For Chris Mittelstaedt, lifting weights is a lot like selling fruit. Growing his business and learning to hoist hundreds of pounds both require patience and strategy to see results, he says.

Heavy weightlifting is the workout of choice for the 45-year-old chief executive of the FruitGuys, which stocks company break rooms nationwide with fresh fruit. When Mr. Mittelstaedt started weight training about 10 years ago, he could barely bench-press two 35 pound dumbbells. Now the former college rugby player bench-presses almost double his 165-pound body weight, he says. Working with a trainer, he spent the past two years increasing the weight he bench-presses from 225 pounds to 315.

The FruitGuys started delivering fruit in 1998 to about a dozen companies from a handful of farms. The San Francisco company now delivers to about 6,000 companies from some 400 farms across the U.S.

Mr. Mittelstaedt lifted weights in college to get in shape for rugby. Shoulder pain, made worse by carting fruit boxes in the early days of the company, meant he needed a routine that would help him recover from the injury and prevent further problems.

It wasn’t until he met trainer Philip Leung about 10 years ago that he developed a consistent strength regimen. Mr. Leung helped him rebuild his strength while focusing on his form. For instance Mr. Leung taught him to relax his shoulders during pull-ups and not bend his elbows past a 90-degree angle when bench-pressing 135 pounds or more.

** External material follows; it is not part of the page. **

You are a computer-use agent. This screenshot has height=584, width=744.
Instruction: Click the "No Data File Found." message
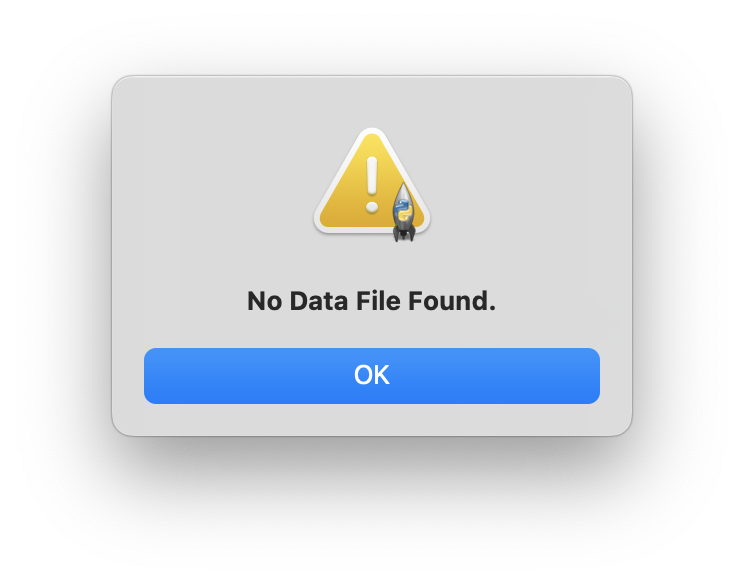tap(372, 301)
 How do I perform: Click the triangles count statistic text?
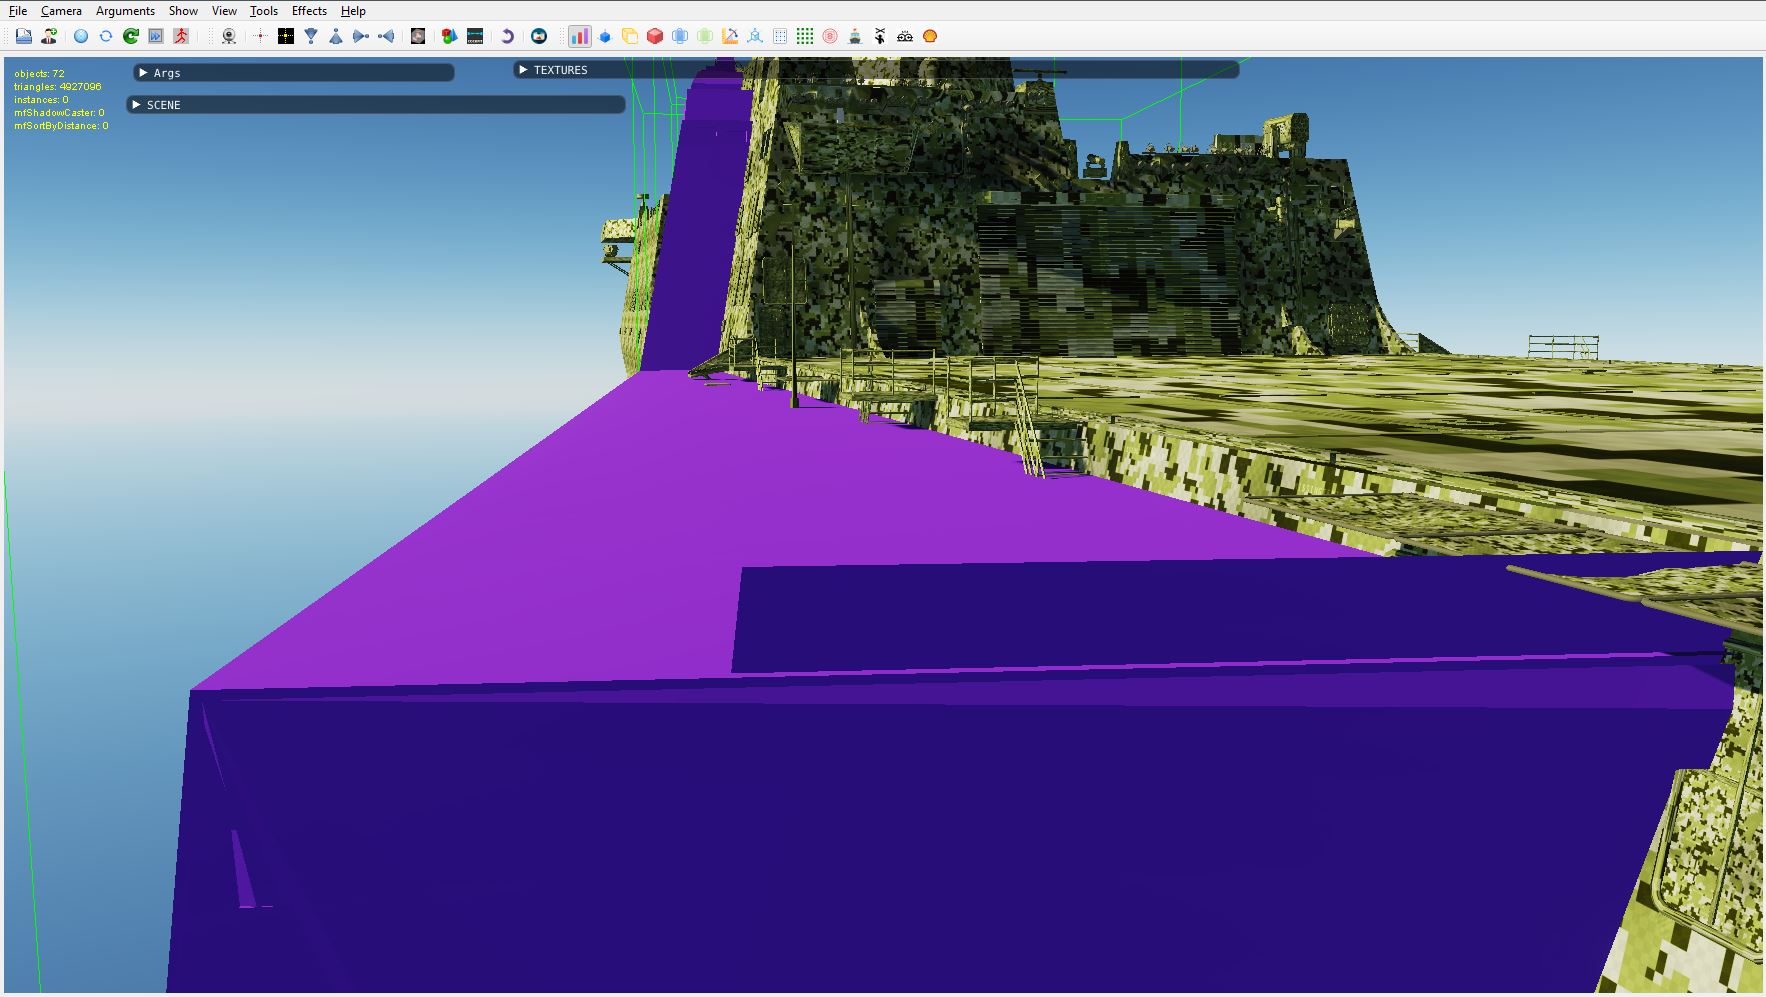coord(57,87)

Weightlifting gives Mr. Mittelstaedt, who has a 16-year-old son and 14-year-old twin daughters, “an important mental oasis,” he says. “There’s something incredibly clarifying about trying to lift 315 pounds and knowing there’s only one thing you can think about: Lifting 315 pounds so you don’t drop it on your head.”

The Workout

Mr. Mittelstaedt lifts weights twice a week, once at the Bay Club San Francisco and once on Thursdays with Mr. Leung at Synergy Fitness Studio in the city’s Marina District.

On Sundays, he does a “lighter” lifting session. After stretches, he does bench-presses, starting with 95 pounds and building up to 225, at 10 reps each. This warm-up includes shoulder raises with 20 pound dumbbells and lunges to get his legs moving.

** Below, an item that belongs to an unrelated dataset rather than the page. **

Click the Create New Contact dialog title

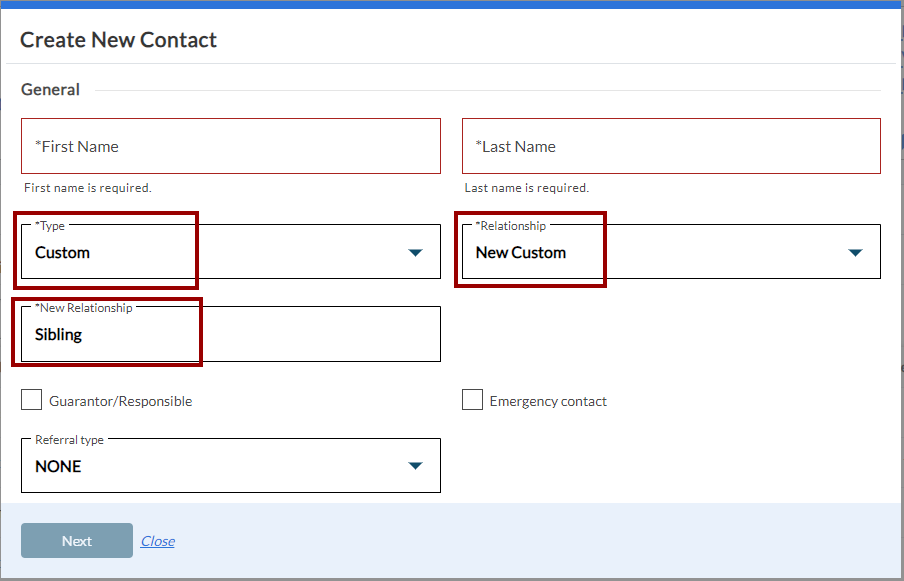118,40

Then there are several more rounds of bench-presses, with repetitions at up to 260 pounds and a “drop set” where he gradually decreases the weight to 135 pounds. “By the time I get to that fourth set, 135 pounds feels like an elephant on my chest,” he says.

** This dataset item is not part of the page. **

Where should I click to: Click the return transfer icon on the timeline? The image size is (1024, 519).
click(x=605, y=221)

Between and after the bench-pressing spurts, there is more shoulder and back work with heavier weights than in his warm-up.

To work his core, he uses a kettlebell, which he swings between his legs and switches hands in a figure eight motion. Rounding out his session are triceps exercises and, while standing on a balance board, biceps curls with 35 pound dumbbells. He reduces the weight as he does more sets.

On Thursdays with Mr. Leung, he does a similar workout, but the weights are heavier. On those days, his main goal is four sets of 10 reps at a maximum of 315 pounds.

He rests on Monday and tries to get in a cardio session on the treadmill or elliptical machine for about 45 minutes in the days before his Thursday workout.

Mr. Mittelstaedt usually starts his day with an apple because it’s light and gives him quick energy, he says. Lunch is a salad and family dinners often involve simple Italian cooking: roasted chicken, homemade sauces and lots of vegetables.

After lifting, he satisfies protein cravings with a soy-based shake or scrambled eggs with olive oil.

The Gear

He wears basketball shorts and usually a Nike, Under Armour or American Apparel T-shirt with Asics running shoes. His weightlifting gloves cost about $20 on bodybuilding.com. His sessions with Mr. Leung are $100 each, and a family membership at the Bay Club is about $300 a month.

The Playlist

“When I was younger,” he says, “music would pump me up.” But now he can’t perform as well if he’s distracted, so he usually leaves the headphones at home. “I remove the emotional piece and focus on the form,” he says.